■ YOUR TASKS
- a) Answer these from the passage about the attic pavilion:
(i) On which street is the pavilion?
(ii) What shape is the window through which La Pedrera is seen?
(iii) What is the Ovalis vase filled with?
- b) Resume the passage about the attic pavilion, carrying it on past its last sentence.

■ PROVIDED TEXT
'''
That Antoni Gaudí’s La Pedrera gleams in the foreground through the window of this attic pavilion on Barcelona’s Paseo de Gracia strikes me as the perfect pretext to establish a dialogue between this unique space (whose only apparent function is that of privileged contemplation), the landscape of the city, and some objects I arranged in the foreground.

La Pedrera and the city in the background are both seen through a round-arched window at the far end of the room, whose layout imposes a strictly orthogonal contemplation. This grants the scene a certain classical character—somewhere between ideal and imagined—or not quite of this world, aligning well with my preference for images conceived as artifice.

An icosahedron hangs from the ceiling in the form of an inverted baldachin, whose points delimit the composition in the foreground. On the circular table, four objects: a white sphere, a small bouquet of everlastings in a glass of water, and two pieces by the Finnish designer Tapio Wirkkala.

Wirkkala’s Jahresteller plate is inspired by the groupings of inverted domes formed by bubbles on a surface; the everlastings are succulents with fractal geometry; and the Ovalis vase (also by Wirkkala), filled with stones from Altea beach, together with the round white candle, catches the light that enters through the window in the background and the opening on the side.

I have always been interested in the architecture of spaces and beautiful, simple objects, as well as the relationships they establish among themselves. Beyond the sentimental or biographical aspect of things, I am drawn to their material essence, the contrast between the finite nature of some objects and the enduring nature of others—and particularly, when I use charcoal, the dramatising effect that light exerts on the matter of all things.
'''
■ PROVIDED MATERIAL
'''
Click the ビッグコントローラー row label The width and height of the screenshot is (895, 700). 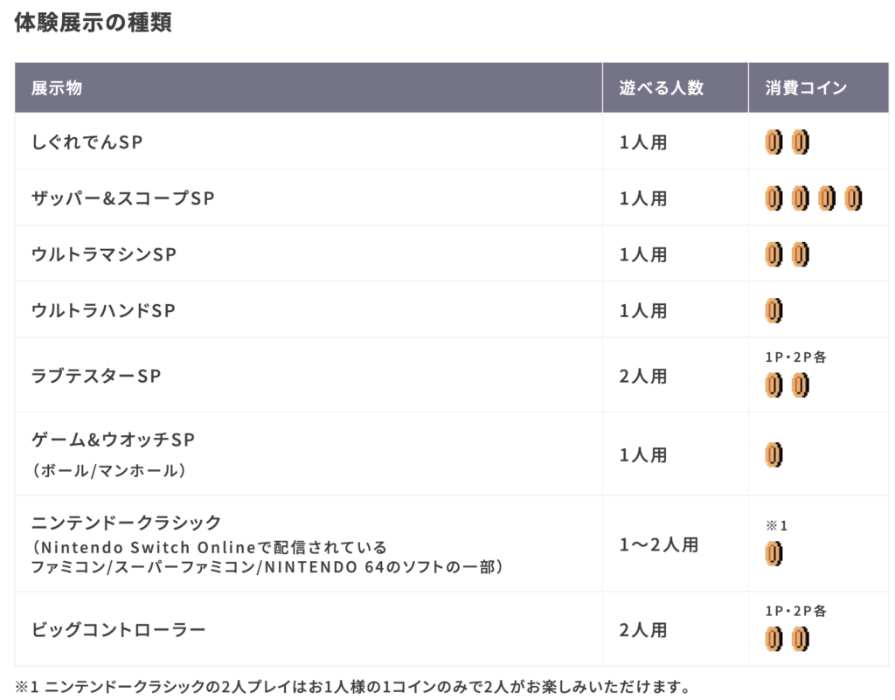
'''
■ RESULTS FOR EACH TASK
- a)
(i) Barcelona's Paseo de Gracia
(ii) Round-arched
(iii) Stones from Altea beach

- b)
The scene strives for harmony—just one of its many possible forms. Its meaning does not fully reveal itself and remains open to interpretation. Let us look, then.

Stillness in Gracia, 2022, charcoal on paper and panel, 87 × 87 cm / 34¼ × 34¼ in

Farewell bouquet

Every year, at the end of spring, the sunlight begins to seep into my studio in the evenings, and I feel impelled to create a work that draws on the effects of light and shadow on its walls.

In the spring of 2015, beside the large window, there was a bouquet of dried flowers from the day of my father’s funeral. Without any conscious intention, I included them in a charcoal drawing, which immediately turned into something else—something like a portrait of him in absentia, or a vanitas. The oil painting I made next was a fully deliberate attempt to represent him through an architectural space composed of elements drawn from reality, imagination, and memory.

Farewell Bouquet I, 2015, charcoal on prepared panel, 70 × 110 cm / 27½ × 43¼ in

Farewell Bouquet II, 2015, oil on panel, 70 × 70 cm / 27½ × 27½ in

Leiria, the curved corridor

Normally, a body of work is the result of a quiet reflection on things that are within my reach and that interest me. On a few occasions, the idea arises suddenly from the discovery of something —or someone— that catches my attention. That was the case with my chance encounter with the building of the Escola Superior de Artes e Design in Caldas da Rainha, designed by the Portuguese architect Vítor Figueiredo.

During a trip to Portugal, to pick up my eldest daughter from an Erasmus program, I visited the building. I was struck by the stripped-down sobriety of that white construction rising in the middle of a pine forest, and by its wide curved corridors bathed in natural light. After visiting the building —and with hardly any time to reflect, since we had to leave at once— I took a few photographs with my mobile phone as a kind of note. How I would have loved to study in such a magnificent building!

Months later, I did a charcoal study. Painting, as artifice, is the outcome of a mental process in which reality is transformed. In this case, from the outset, it seemed to me that the greatest challenge lay in achieving something that is, on the surface, so simple —but in fact so difficult— as defining the scale of the scene within the format. The crowding effect produced by the powerful foreshortening of the curved corridor, and the absence of any element to serve as a scale reference, made it hard to understand the actual dimensions of the depicted space. Was it a colossal place, evoking the hypostyle halls of the Ancient World, or was it an intimate corner seen from near ground level?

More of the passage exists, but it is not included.